* [WHAT IS EXPECTED]
What is needed is the run of lines from the one with "[顯示/隱藏內容目錄] (131, 417)" through the close of the data, set down exactly.

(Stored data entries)
★ ★ ★ ★ ★ ★ ★
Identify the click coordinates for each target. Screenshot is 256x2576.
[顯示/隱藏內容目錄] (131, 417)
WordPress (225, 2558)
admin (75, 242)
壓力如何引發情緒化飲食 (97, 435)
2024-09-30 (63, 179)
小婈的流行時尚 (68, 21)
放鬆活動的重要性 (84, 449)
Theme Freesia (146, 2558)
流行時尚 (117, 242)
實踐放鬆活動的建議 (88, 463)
★ ★ ★ ★ ★ ★ ★
* [EXERCISE RESPONSE]
[顯示/隱藏內容目錄] (131, 417)
WordPress (225, 2558)
admin (75, 242)
壓力如何引發情緒化飲食 (97, 435)
2024-09-30 (63, 179)
小婈的流行時尚 (68, 21)
放鬆活動的重要性 (84, 449)
Theme Freesia (146, 2558)
流行時尚 (117, 242)
實踐放鬆活動的建議 (88, 463)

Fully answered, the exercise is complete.